The Model Endpoints page now displays the Function Tag.

ML-4066

The Online types list of the Target Store now includes Redis.

ML-4167

The Projects page now supports downloading the .yaml file. Tech Preview.

ML-4571

The Model Endpoints page now displays the drift threshold and the drift actual value.

ML-4756

The Recents list in Jobs and Workflows (Projects pane) now displays a maximum of the last 48 hours.

ML-4511

You can now change the image and add new requirements (such as xgboost) in the Batch Infer wizard.

Documentation#

ID

Description

ML-3763

Add description of configuring number of workers per GPU. See updated Number of workers/GPUs.

ML-4420

Add configuration of memory in Spark Operator. See Spark Operator runtime.

ML-2380

Add details of V3IO and Spark runtime. See Spark Operator runtime and Spark3Runtime.

Breaking changes#

ID

Description

ML-3823

The default format of list projects returns project names only. You can either get names or projects (name_only) and do a get only on the specific project you want (preferable), or get the full list (full). View in Git.

ML-4171

The Redis target implementation changed. Features-sets that use Redis as online targets must be recreated. View in Git.

ML-4366

The MLRun images mlrun/ml-models and mlrun/ml-models-gpu were deprecated and removed. The new image mlrun/mlrun-gpu is added. Additional dependencies must be installed on an as-need basis. See MLRun images.

Deprecations#

See Deprecations and removed code.

Closed issues#

ID

Description

ML-1584

Can now run code_to_function when filename contains special characters.

ML-2199

Spark operator job does not fail with default requests arguments.

ML-2380

Spark runtime sustains naive user actions.

ML-4188

Projects are deleted simultaneously in the backend and the UI.

ML-4212

Pipeline filters that have no results now show the labels.

ML-4214

Scheduled workflows with "-" in the name are no longer truncated.

ML-4232

User attempts to create a consumer group with "-" now throws an error.

ML-4316

Fixed: list_runs fails with Read timed out.

ML-4323

Fixed: pipeline step failed with "Read timed out.: get log"

ML-4391

Consumer group UI now shows complete details.

ML-4501

Fixed: UI shows error after deleting a function, then viewing a related job.

ML-4533

UI: ML functions can now be created with upper-case letters.

v1.4.1 (8 August 2023)#

Closed issues#

ID

Description

ML-4303

Archive out-of-sync leader projects.

ML-4232

Consumer group names cannot include the character "-".

v1.4.0 (23 July 2023)#

New and updated features#

Functions#

ID

Description

ML-3474

New sub-package in MLRun for packing returning outputs, logging them to MLRun and unpacking inputs, parsing data items to their required type.
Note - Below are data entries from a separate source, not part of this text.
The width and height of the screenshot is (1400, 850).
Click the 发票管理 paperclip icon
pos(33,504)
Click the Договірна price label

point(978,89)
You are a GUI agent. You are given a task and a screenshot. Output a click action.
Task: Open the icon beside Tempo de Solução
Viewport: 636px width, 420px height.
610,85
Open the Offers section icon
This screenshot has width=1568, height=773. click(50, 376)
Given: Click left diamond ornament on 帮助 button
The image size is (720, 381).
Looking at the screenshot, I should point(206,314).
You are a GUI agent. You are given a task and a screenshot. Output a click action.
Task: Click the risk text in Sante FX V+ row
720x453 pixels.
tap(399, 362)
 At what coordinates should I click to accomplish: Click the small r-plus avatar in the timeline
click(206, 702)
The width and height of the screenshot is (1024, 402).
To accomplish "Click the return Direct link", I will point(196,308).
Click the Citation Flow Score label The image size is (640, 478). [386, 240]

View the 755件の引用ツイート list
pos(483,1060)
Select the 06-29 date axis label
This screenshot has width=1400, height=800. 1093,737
View in Git.

Notifications#

ID

Description

ML-21

Supports job notifications. See full details in Notifications, and View in Git.

Projects#

ID

Description

ML-3375

Two new APIs in the MlrunProject object, used to build an image directly through project API, without creating a function and building an image for it: build_config configures the default build for a given project; build_image builds a docker image based on the project configuration. See MlrunProject, Image build configuration, build_image, and View in Git.

ML-4084

New API to run a setup script to enrich a project, when loading the project. View in Git

Serving#

ID

Description

ML-3654

Updates to error_handler: Exceptions are applied to either a graph or a step. In the case of a graph, the graph stops upon an error. In the case of a step, the graph can either stop or complete upon an error. See Error handling. View in Git.

UI#

ID

Description

ML-1248

The engine type now displays in the Feature Set Overview tab.

ML-2083

The Run on spot value now displays in the Jobs Overview tab.

ML-3176

The new Passthrough button in the Create Feature Set enables creating a feature set without ingesting its data, previously supported by SDK.

ML-3549

The new Resource monitoring button in the Jobs Details view opens the Grafana dashboard.

ML-3551

Nested workflows (ParallelFor) now fully display in UI.

ML-2922

The Artifacts, Datasets and Models pages have an improved filter. Enhanced look and feel in tables.

Documentation#

ID

Description

ML-3548

Passing parameters between steps using the outputs parameter is now described in Write a pipeline.

ML-3763

The relationship between GPUs and remote functions is now explained in Number of GPUs and Example of Nuclio function.

New documentation pages#

Breaking changes#

ID

Description

ML-3733

mlrun.get_run_db().list_model_endpoints() returns list. Previously, it returned mlrun.api.schemas.model_endpoints.ModelEndpointList.

ML-3773

The aggregation mechanism on Redis databases has improved, but the history of the aggregation (from before the upgrade) is lost, as if there were 0 events during that period.

ML-4053

Pre-v1.4.0: When logging artifacts during a runtime (regular artifacts, not models (ModelArtifact via context.log_model) or datasets (DatasetArtifact via context.log_dataset)), they were strings in the RunObject outputs property. The strings were the target path to the file logged in the artifact. From v1.4.0, they are the store path of the artifact, and not the target path. (They now appear the same as the store paths for logging models and datasets.) This is breaking behavior only if you use the output of the run object as a parameter to another runtime and not as an input. View in Git.

 # Set 2 functions:
func1 = project.set_function(...)
func2 = project.set_function(...)

# Run the first function:
run1 = func1.run(...)
# In the function  `func1` we logged a model "my_model" and an artifact "my_artifact"
run1.outputs  
{
    "my_model": "store://...",
    "my_artifact": "store://...",  # Instead of target path: "/User/.../data.csv"
}

# The function `func2` expects a `DataItem` for the logged artifact so passing it through inputs will work as `DataItem` can work with store paths:
run2 = func2.run(..., inputs={"artifact": run1.outputs["my_artifact"]})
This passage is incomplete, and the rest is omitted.